Audio article narrated by OpenAI
At Sound Transit, the chief engineer who opens a station is not making an efficiency decision. He is making a safety decision that will hold while hundreds of thousands of commuters pass through that station biweekly, across 4,500 as-built drawing sheets that no team can humanly review in full. The question TwinKnowledge set out to answer is not how to automate that review; it is how to give the engineer and their team agency over making more confident decisions. Luke Reeve, Head of AI Solutions, is the person closest to that question. He left structural engineering after two weeks reviewing fabricator drawings against design intent, six hours a day, on a steel build in Atlanta long enough to understand, from the inside, what the industry was asking of its people, and what it was costing them. What follows is a conversation about what it means to build AI-native products in an industry that has spent decades layering complexity onto problems it never quite solved.
About Luke Reeve
Luke Reeve is Head of AI Solutions at TwinKnowledge, an AI-native construction document intelligence company serving enterprise clients including Sound Transit, Toll Brothers, and the Port Authority of NY/NJ. Trained as a structural engineer at Georgia Tech and as a design researcher at Harvard GSD, Luke joined TwinKnowledge at its earliest stage, working alongside founder Ivan Panushev to build what they describe as a knowledge layer for the built environment.
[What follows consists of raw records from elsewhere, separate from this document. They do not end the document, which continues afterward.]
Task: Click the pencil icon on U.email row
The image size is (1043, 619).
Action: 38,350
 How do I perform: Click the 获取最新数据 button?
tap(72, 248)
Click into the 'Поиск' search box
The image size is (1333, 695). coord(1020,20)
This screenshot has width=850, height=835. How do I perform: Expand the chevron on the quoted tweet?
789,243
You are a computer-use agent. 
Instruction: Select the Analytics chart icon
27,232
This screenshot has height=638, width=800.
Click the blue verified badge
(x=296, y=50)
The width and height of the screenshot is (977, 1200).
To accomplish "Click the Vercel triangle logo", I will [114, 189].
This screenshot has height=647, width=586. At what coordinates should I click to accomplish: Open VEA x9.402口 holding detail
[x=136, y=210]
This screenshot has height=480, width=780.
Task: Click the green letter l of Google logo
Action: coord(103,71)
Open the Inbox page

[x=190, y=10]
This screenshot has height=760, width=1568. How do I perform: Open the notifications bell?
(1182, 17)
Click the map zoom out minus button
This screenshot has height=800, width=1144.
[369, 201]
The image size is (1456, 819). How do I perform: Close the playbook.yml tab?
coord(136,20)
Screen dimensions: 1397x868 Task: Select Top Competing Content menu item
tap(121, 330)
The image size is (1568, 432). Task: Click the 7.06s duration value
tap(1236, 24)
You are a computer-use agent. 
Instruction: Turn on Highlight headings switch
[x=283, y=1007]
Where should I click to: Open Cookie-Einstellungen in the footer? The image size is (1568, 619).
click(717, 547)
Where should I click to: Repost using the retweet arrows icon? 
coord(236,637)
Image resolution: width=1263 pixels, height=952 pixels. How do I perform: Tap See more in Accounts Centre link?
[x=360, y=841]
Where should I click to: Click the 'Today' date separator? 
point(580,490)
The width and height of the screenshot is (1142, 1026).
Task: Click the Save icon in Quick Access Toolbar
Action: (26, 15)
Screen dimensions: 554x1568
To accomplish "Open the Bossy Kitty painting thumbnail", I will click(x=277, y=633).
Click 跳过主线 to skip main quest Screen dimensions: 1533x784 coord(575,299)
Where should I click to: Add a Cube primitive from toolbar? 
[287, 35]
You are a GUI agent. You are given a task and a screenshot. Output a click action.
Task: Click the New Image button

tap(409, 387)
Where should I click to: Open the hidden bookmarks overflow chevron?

His role sits at the intersection of applied AI research and client-facing solution design, making him the person closest to both the technical architecture and the product’s field-deployment reality.
—
“When you can tap into someone’s ability to find meaning in what they do, that’s when you start having real effect in people’s lives.” Luke Reeve
—
Three conditions for AI that engineers will trust
The Sound Transit case is TwinKnowledge’s most cited proof point: 1,300 percent improvement in review efficiency across 4,500 as-built drawing sheets reviewed biweekly. The number is striking. But Luke is clear that the number is not the point.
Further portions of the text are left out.